- INPUT ROWS
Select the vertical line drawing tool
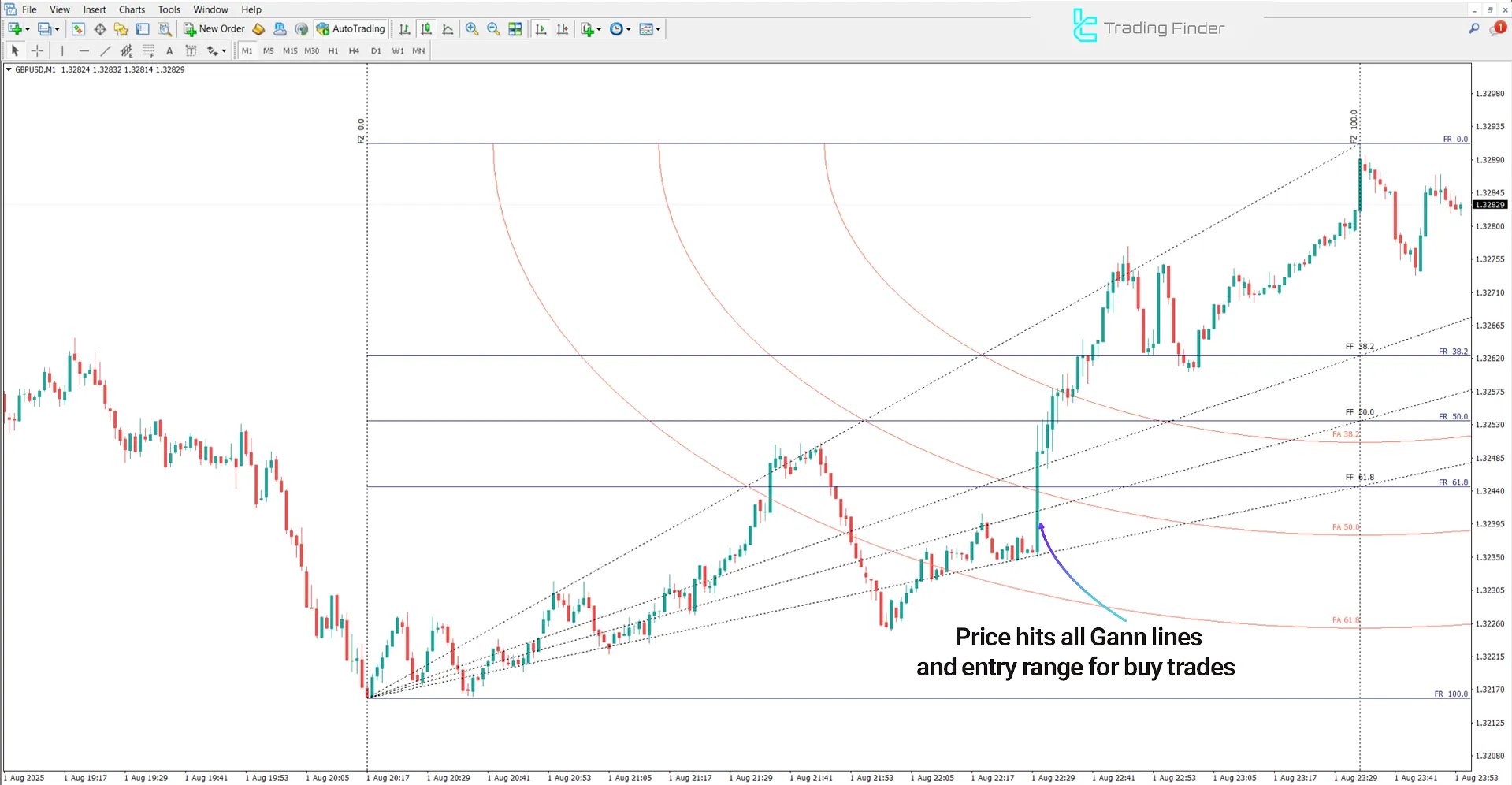This screenshot has width=1512, height=785. [62, 50]
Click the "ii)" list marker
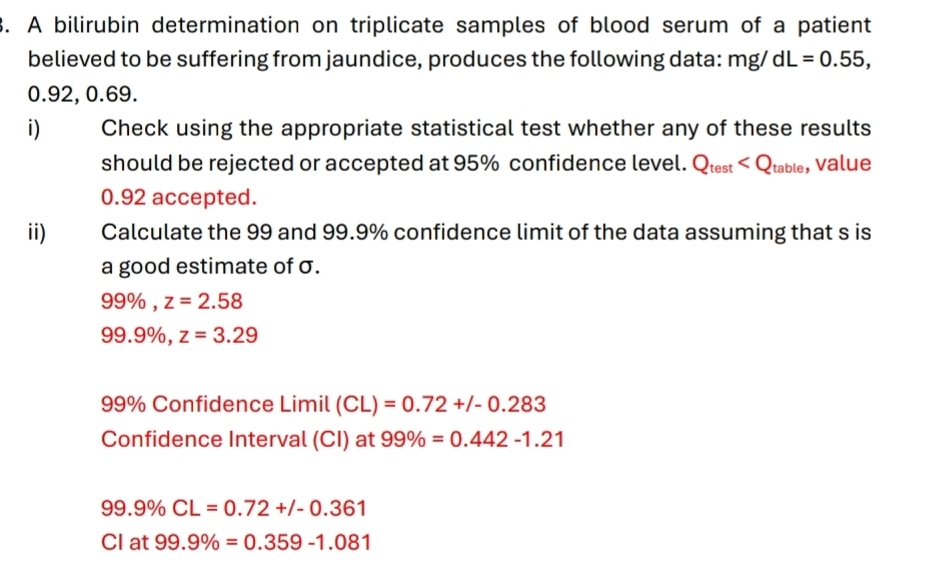 pyautogui.click(x=39, y=233)
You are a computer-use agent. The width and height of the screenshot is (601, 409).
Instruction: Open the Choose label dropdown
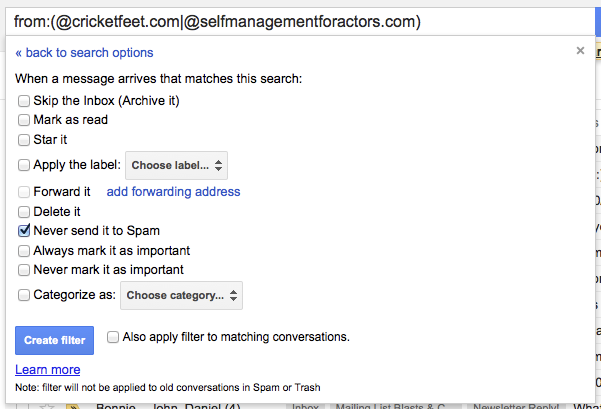(176, 165)
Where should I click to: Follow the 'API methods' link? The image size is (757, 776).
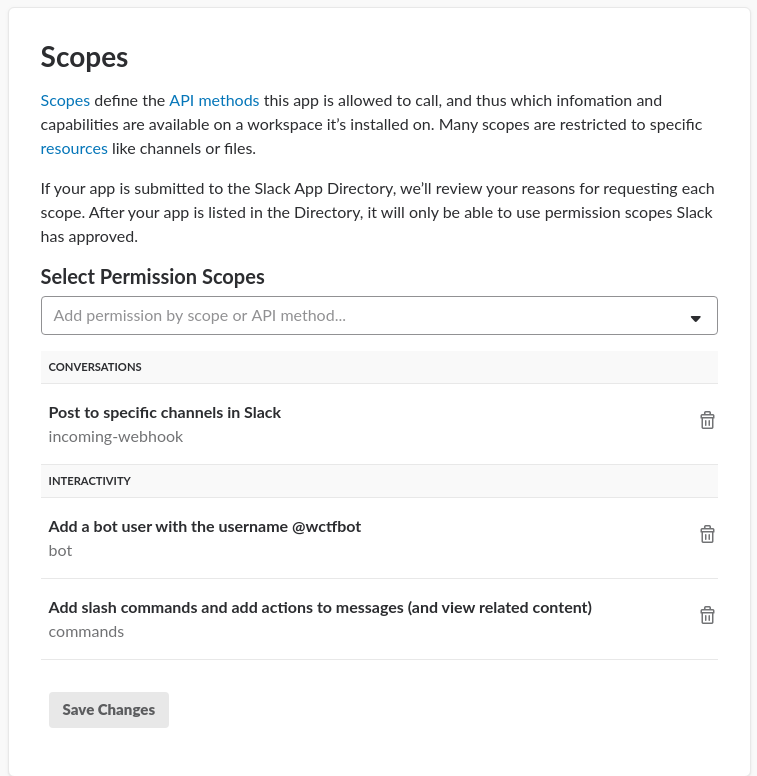214,101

- WHAT IS REQUIRED
Rewrite every line of text in the records above as a JSON list of strings, one string per line, leaving out blank lines and the pictures.

- WORKED SOLUTION
[
  "Select the vertical line drawing tool",
  "This screenshot has width=1512, height=785. [62, 50]",
  "Click the \"ii)\" list marker",
  " pyautogui.click(x=39, y=233)",
  "You are a computer-use agent. The width and height of the screenshot is (601, 409).",
  "Instruction: Open the Choose label dropdown",
  "(176, 165)",
  "Where should I click to: Follow the 'API methods' link? The image size is (757, 776).",
  "214,101"
]